Madras High Court
State Of Tamil Nadu vs N.S. Raja & Company on 22 October, 1990
JUDGMENT Venkataswami, J.
1. The only question that arises for consideration in this tax case is what is the date, on and from which the notification issued under the Tamil Nadu General Sales Tax Act, 1959, will come into force in the absence of any specific date mentioned in the notification itself.

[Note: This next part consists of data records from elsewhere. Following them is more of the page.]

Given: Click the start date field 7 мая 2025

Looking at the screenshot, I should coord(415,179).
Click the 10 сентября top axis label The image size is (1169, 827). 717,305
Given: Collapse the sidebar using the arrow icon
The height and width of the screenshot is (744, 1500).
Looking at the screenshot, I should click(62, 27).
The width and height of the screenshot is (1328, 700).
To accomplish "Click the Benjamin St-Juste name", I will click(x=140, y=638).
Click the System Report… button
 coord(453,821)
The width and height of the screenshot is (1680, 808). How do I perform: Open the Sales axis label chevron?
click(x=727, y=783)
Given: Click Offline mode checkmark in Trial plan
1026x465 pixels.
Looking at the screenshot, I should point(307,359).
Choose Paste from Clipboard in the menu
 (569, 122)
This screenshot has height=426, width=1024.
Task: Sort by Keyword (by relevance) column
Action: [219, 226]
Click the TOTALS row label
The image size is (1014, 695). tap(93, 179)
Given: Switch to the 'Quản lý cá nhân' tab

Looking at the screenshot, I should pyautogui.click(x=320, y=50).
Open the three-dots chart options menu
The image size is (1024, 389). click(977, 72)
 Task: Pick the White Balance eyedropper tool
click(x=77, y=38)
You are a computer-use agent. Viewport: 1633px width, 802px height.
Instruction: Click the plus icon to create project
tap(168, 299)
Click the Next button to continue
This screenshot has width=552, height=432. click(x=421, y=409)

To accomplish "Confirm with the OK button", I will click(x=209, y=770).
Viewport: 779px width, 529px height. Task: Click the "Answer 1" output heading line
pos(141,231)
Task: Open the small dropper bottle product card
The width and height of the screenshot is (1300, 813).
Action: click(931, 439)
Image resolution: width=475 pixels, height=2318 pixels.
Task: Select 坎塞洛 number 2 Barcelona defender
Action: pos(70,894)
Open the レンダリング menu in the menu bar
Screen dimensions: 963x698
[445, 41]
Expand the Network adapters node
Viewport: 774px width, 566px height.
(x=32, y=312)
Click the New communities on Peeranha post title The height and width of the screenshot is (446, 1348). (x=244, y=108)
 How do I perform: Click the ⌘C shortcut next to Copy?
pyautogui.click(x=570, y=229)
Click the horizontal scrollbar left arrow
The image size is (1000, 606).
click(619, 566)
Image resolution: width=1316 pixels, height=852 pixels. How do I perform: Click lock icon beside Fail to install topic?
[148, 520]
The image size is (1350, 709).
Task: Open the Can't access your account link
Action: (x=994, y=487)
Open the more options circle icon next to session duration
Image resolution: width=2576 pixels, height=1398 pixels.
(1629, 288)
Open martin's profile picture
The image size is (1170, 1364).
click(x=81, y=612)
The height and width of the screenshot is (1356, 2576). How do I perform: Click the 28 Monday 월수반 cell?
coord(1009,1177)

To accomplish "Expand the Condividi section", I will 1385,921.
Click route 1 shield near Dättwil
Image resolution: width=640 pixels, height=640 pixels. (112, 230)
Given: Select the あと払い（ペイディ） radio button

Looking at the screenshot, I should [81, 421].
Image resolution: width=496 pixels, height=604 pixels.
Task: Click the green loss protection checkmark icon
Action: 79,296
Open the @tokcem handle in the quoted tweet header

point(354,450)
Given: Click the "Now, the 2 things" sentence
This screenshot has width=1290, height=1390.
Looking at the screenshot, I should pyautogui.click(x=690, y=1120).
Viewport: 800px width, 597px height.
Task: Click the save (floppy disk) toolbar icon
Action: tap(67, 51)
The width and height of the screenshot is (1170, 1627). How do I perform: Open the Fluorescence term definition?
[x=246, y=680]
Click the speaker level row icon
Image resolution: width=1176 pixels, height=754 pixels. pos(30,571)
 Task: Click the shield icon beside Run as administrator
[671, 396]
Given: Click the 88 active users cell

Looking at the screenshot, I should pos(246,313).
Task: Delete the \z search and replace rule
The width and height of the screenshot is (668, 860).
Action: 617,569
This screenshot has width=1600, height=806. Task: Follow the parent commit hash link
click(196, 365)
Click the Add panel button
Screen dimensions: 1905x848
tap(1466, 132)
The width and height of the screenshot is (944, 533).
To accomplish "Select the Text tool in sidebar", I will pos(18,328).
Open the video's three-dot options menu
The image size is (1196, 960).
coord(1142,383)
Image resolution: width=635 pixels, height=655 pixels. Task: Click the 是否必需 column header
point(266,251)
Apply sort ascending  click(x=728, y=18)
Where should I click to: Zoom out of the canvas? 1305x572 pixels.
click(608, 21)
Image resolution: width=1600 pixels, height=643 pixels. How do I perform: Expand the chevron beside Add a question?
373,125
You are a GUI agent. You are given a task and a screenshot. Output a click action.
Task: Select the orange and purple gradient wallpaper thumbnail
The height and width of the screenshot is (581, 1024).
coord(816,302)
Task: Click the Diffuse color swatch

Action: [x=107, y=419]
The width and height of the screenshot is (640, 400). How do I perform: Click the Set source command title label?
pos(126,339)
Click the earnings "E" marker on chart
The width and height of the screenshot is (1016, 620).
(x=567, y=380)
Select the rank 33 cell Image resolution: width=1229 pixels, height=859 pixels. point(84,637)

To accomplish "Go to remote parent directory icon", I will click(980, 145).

2. Before considering the above question we will give brief facts leading to the filing of this tax case. The assessment year in question is 1973-1974. The respondent was assessed on a turnover of Rs. 12,600.85 relating to sales of dust of grams and pulses for the period from August 28, 1973 to March 31, 1974, assessed at 10 per cent. The respondent aggrieved by that order preferred an appeal to the Assistant Commissioner and the first appellate authority partly allowed the appeal by granting relief on a turnover of Rs. 2,956.75. Still aggrieved be preferred further appeal to the Sales Tax Appellate Tribunal. The Tribunal on the view that the notification issued under the Tamil Nadu General Sales Tax Act on March 4, 1974, has to be construed exempting sales of dust of grams and pulses without specifying any date of coming into force and the notification must be deemed to have come into force from the beginning of the assessment year, namely, April 1, 1973 onwards, allowed the appeal granting exemption on the whole turnover.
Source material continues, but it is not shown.